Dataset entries
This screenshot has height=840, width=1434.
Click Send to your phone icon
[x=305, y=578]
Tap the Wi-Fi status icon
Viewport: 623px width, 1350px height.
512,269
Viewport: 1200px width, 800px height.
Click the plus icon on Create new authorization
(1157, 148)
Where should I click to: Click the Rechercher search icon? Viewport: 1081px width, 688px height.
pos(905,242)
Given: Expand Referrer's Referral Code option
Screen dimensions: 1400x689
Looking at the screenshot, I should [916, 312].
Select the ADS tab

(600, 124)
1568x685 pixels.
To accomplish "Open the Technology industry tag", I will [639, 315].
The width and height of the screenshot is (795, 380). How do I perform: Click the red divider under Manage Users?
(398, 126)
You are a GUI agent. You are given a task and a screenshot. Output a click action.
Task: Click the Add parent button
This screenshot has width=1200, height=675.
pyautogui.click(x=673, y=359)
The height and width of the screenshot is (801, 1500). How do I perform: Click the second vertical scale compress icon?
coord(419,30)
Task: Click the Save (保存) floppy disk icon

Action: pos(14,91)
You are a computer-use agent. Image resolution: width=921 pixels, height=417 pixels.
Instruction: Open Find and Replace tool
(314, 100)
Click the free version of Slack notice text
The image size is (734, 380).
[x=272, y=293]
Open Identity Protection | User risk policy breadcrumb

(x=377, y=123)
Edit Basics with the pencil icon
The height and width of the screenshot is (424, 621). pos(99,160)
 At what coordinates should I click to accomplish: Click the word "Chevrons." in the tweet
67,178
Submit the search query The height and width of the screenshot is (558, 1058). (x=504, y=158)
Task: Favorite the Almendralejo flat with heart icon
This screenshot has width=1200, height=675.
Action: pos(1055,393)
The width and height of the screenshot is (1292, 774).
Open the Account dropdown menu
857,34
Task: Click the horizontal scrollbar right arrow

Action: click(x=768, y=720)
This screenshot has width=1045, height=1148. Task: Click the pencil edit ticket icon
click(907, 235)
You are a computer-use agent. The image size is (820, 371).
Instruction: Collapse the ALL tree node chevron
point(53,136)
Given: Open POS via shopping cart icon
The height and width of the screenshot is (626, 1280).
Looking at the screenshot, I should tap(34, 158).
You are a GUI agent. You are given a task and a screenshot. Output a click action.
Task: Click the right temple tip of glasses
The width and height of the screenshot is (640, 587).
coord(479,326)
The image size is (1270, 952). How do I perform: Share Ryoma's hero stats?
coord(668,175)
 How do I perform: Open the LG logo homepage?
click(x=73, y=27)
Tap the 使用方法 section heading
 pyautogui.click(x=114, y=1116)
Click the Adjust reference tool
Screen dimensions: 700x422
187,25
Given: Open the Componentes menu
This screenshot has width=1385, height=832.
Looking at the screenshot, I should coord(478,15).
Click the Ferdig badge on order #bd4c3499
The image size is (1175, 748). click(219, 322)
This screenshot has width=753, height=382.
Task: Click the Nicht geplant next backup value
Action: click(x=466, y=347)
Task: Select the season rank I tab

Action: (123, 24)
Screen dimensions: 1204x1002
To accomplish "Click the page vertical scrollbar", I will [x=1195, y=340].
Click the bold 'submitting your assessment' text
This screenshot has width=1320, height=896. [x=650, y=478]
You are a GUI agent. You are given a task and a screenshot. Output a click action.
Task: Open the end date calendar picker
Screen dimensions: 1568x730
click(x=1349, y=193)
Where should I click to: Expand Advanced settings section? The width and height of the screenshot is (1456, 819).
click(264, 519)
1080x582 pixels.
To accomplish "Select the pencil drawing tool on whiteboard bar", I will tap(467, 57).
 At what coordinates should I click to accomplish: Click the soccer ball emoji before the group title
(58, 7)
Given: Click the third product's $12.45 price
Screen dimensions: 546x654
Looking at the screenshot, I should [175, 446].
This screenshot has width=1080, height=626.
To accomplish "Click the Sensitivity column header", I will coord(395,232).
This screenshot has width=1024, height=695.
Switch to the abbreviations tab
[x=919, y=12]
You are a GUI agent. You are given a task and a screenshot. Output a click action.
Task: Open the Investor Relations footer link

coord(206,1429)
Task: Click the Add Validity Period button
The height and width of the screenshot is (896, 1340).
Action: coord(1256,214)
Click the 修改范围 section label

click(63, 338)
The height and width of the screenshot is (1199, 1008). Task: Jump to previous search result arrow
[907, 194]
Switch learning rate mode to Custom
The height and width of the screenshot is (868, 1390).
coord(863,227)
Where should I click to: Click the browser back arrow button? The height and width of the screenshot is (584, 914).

What you need to do: All of the data above should be reproduced word for word.

Answer to this problem:
This screenshot has height=840, width=1434.
Click Send to your phone icon
[x=305, y=578]
Tap the Wi-Fi status icon
Viewport: 623px width, 1350px height.
512,269
Viewport: 1200px width, 800px height.
Click the plus icon on Create new authorization
(1157, 148)
Where should I click to: Click the Rechercher search icon? Viewport: 1081px width, 688px height.
pos(905,242)
Given: Expand Referrer's Referral Code option
Screen dimensions: 1400x689
Looking at the screenshot, I should [916, 312].
Select the ADS tab

(600, 124)
1568x685 pixels.
To accomplish "Open the Technology industry tag", I will [639, 315].
The width and height of the screenshot is (795, 380). How do I perform: Click the red divider under Manage Users?
(398, 126)
You are a GUI agent. You are given a task and a screenshot. Output a click action.
Task: Click the Add parent button
This screenshot has width=1200, height=675.
pyautogui.click(x=673, y=359)
The height and width of the screenshot is (801, 1500). How do I perform: Click the second vertical scale compress icon?
coord(419,30)
Task: Click the Save (保存) floppy disk icon

Action: pos(14,91)
You are a computer-use agent. Image resolution: width=921 pixels, height=417 pixels.
Instruction: Open Find and Replace tool
(314, 100)
Click the free version of Slack notice text
The image size is (734, 380).
[x=272, y=293]
Open Identity Protection | User risk policy breadcrumb

(x=377, y=123)
Edit Basics with the pencil icon
The height and width of the screenshot is (424, 621). pos(99,160)
 At what coordinates should I click to accomplish: Click the word "Chevrons." in the tweet
67,178
Submit the search query The height and width of the screenshot is (558, 1058). (x=504, y=158)
Task: Favorite the Almendralejo flat with heart icon
This screenshot has width=1200, height=675.
Action: pos(1055,393)
The width and height of the screenshot is (1292, 774).
Open the Account dropdown menu
857,34
Task: Click the horizontal scrollbar right arrow

Action: click(x=768, y=720)
This screenshot has width=1045, height=1148. Task: Click the pencil edit ticket icon
click(907, 235)
You are a computer-use agent. The image size is (820, 371).
Instruction: Collapse the ALL tree node chevron
point(53,136)
Given: Open POS via shopping cart icon
The height and width of the screenshot is (626, 1280).
Looking at the screenshot, I should tap(34, 158).
You are a GUI agent. You are given a task and a screenshot. Output a click action.
Task: Click the right temple tip of glasses
The width and height of the screenshot is (640, 587).
coord(479,326)
The image size is (1270, 952). How do I perform: Share Ryoma's hero stats?
coord(668,175)
 How do I perform: Open the LG logo homepage?
click(x=73, y=27)
Tap the 使用方法 section heading
 pyautogui.click(x=114, y=1116)
Click the Adjust reference tool
Screen dimensions: 700x422
187,25
Given: Open the Componentes menu
This screenshot has width=1385, height=832.
Looking at the screenshot, I should coord(478,15).
Click the Ferdig badge on order #bd4c3499
The image size is (1175, 748). click(219, 322)
This screenshot has width=753, height=382.
Task: Click the Nicht geplant next backup value
Action: click(x=466, y=347)
Task: Select the season rank I tab

Action: (123, 24)
Screen dimensions: 1204x1002
To accomplish "Click the page vertical scrollbar", I will [x=1195, y=340].
Click the bold 'submitting your assessment' text
This screenshot has width=1320, height=896. [x=650, y=478]
You are a GUI agent. You are given a task and a screenshot. Output a click action.
Task: Open the end date calendar picker
Screen dimensions: 1568x730
click(x=1349, y=193)
Where should I click to: Expand Advanced settings section? The width and height of the screenshot is (1456, 819).
click(264, 519)
1080x582 pixels.
To accomplish "Select the pencil drawing tool on whiteboard bar", I will tap(467, 57).
 At what coordinates should I click to accomplish: Click the soccer ball emoji before the group title
(58, 7)
Given: Click the third product's $12.45 price
Screen dimensions: 546x654
Looking at the screenshot, I should [175, 446].
This screenshot has width=1080, height=626.
To accomplish "Click the Sensitivity column header", I will coord(395,232).
This screenshot has width=1024, height=695.
Switch to the abbreviations tab
[x=919, y=12]
You are a GUI agent. You are given a task and a screenshot. Output a click action.
Task: Open the Investor Relations footer link

coord(206,1429)
Task: Click the Add Validity Period button
The height and width of the screenshot is (896, 1340).
Action: coord(1256,214)
Click the 修改范围 section label

click(63, 338)
The height and width of the screenshot is (1199, 1008). Task: Jump to previous search result arrow
[907, 194]
Switch learning rate mode to Custom
The height and width of the screenshot is (868, 1390).
coord(863,227)
Where should I click to: Click the browser back arrow button? The height and width of the screenshot is (584, 914).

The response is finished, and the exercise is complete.